Several risk factors for a worse outcome were identified during this study. As this uncontrolled, observational study reflects the situation in the daily practice minor protocol deviations can be expected. A small percentage of patients referred to the GP had an LVEF <45% or an MR grade ≥2. These patients were at higher risk of developing an adverse event. These results emphasize the importance of these patients staying in the outpatient clinic of a cardiologist where closer follow-up is available and where, for example, additional treatment, such as heart failure medication, can get started when indicated or potentially the need for cardiac resynchronisation therapy, ICD implantation or left ventricle reconstruction can be considered. Furthermore, current smoking and not using an ACE-inhibitor were identified as risk factors for the development of an adverse event, which most likely reflects a surrogate marker for overall healthy behaviour [30]. Before these patients are returned to the care of their GP, it is important that these issues are discussed with the treating GP.

There are several limitations that should be pointed out. First, since this is a retrospective observational single centre study, with patients treated according to the MISSION! MI protocol, it is difficult to expand these results to other hospitals or countries. Secondly, this study may have introduced bias since a substantial number of patients was referred to the referring hospital after treatment with a pPCI. However, these patients were not referred due to medical reasons but due to logistic reasons such as lack of available space for patients to admit or patient’s preference. So, a random cohort of patients was referred back to the referring hospital thereby preventing selection bias. Thirdly, next to the LVEF, the presence of symptoms was a criterium to keep patients in the outpatient clinic of the cardiologist. In this study, no detailed information about the patients’ symptoms was available. Although not unquestionable, it is unlikely that there is a large proportion of patients with serious complaints returned to the GP since the number of adverse events in the GP group in the first year after referral was 4.4%. And finally, this project did not focus on the 50% of the patients who stayed in the outpatient clinic of the cardiologist.

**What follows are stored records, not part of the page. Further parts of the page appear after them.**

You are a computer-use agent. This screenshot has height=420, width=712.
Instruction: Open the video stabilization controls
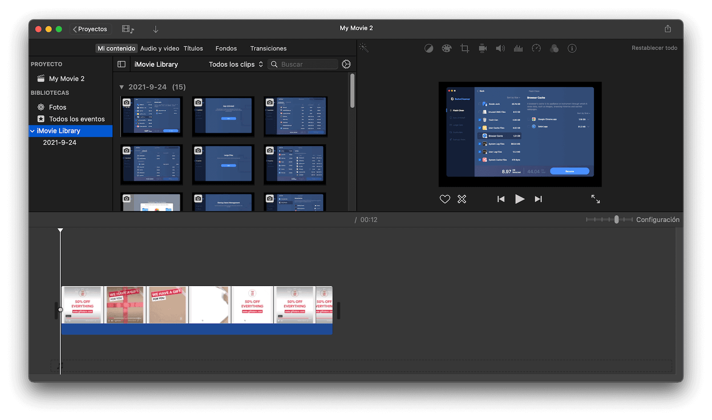pyautogui.click(x=482, y=48)
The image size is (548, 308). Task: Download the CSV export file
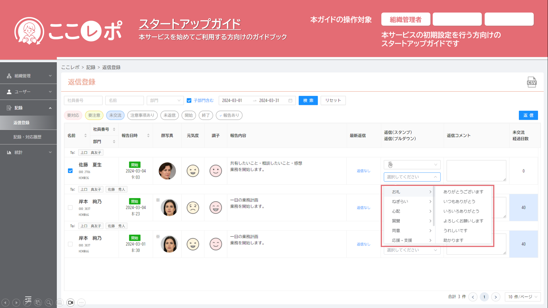[x=531, y=82]
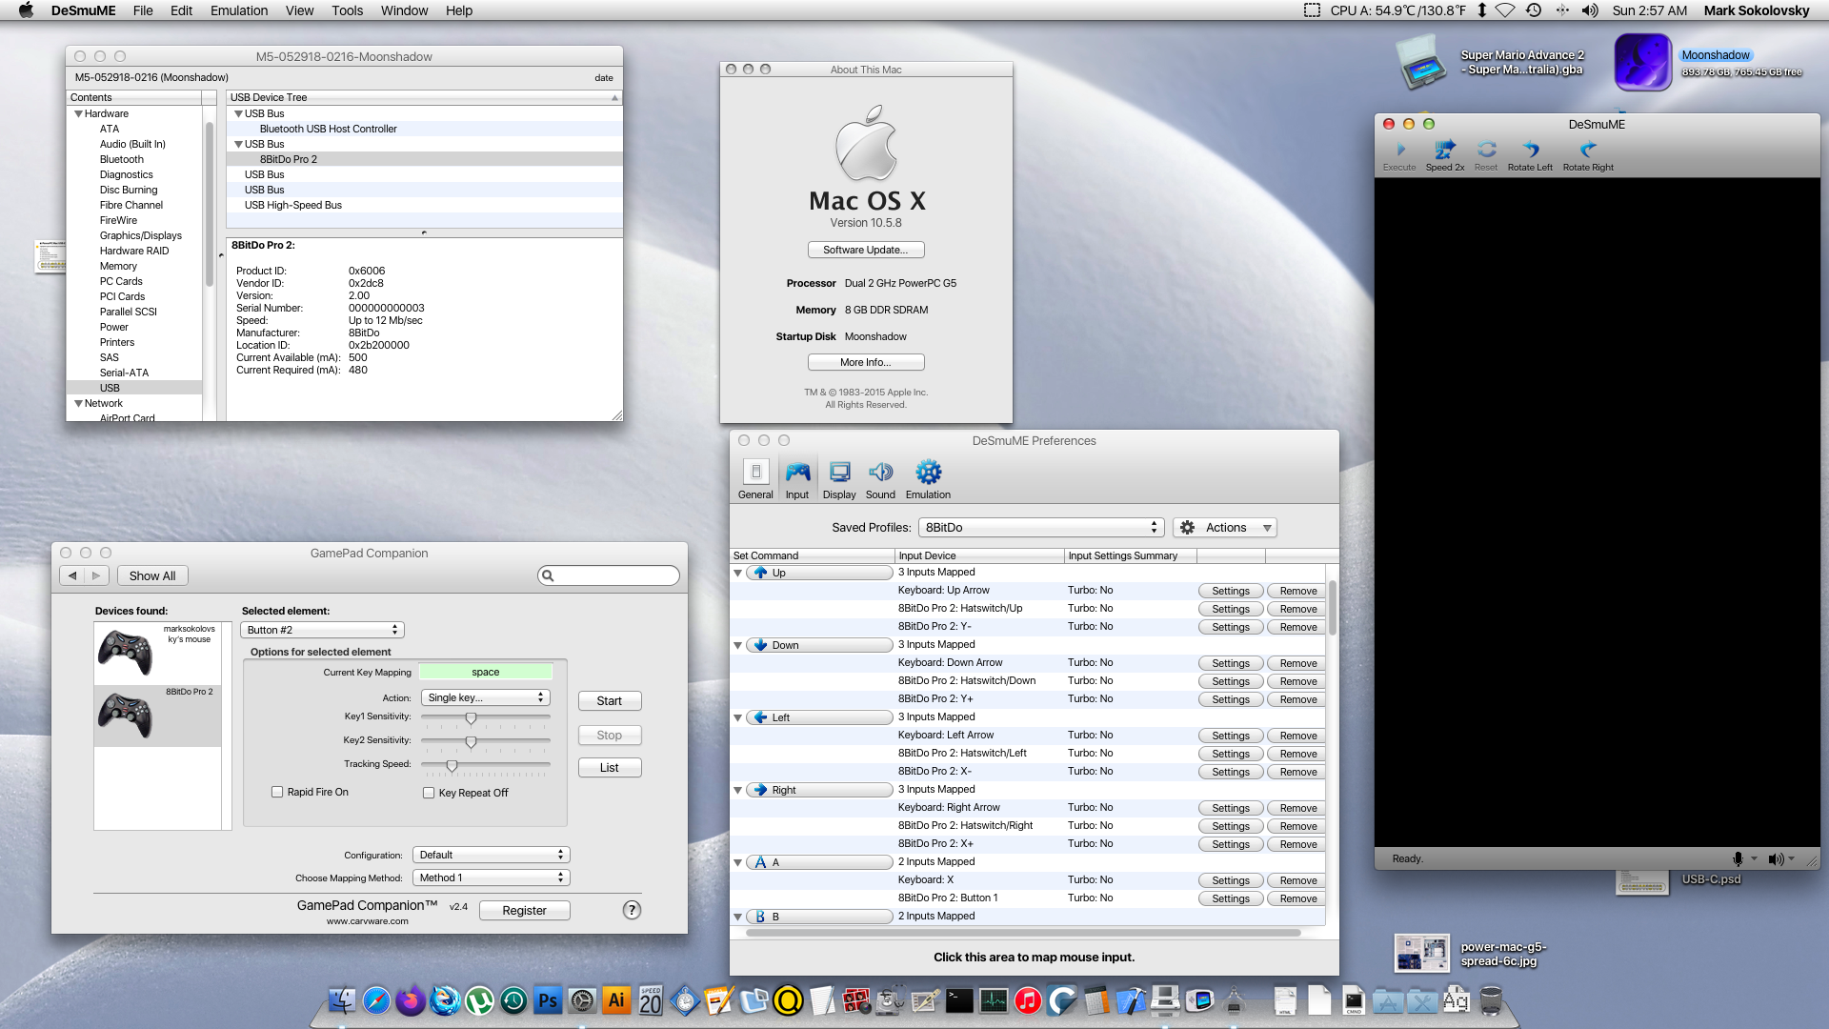This screenshot has width=1829, height=1029.
Task: Click the Software Update button
Action: click(865, 250)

Perhaps, amongst this group, there are patients who should be considered to be low-risk as well and who could be referred to the GP. Future research is needed to optimise and identify all the patients eligible for referral to the GP after being treated according to the 1‑year MISSION! MI protocol and should evaluate the possibilities the refer stable patients after a STEMI within one year to the GP as has already been suggested in 2005 by Boomsma et al. [32].

Conclusion

In conclusion, STEMI patients who are returned to the care of their GP after 1‑year MISSION! MI follow-up have an excellent prognosis for 5‑year survival and have a low risk for MACE. Patients with an impaired left ventricular function or an MR grade ≥2 should be considered as higher-risk patients and are better off in the outpatient clinic of a cardiologist.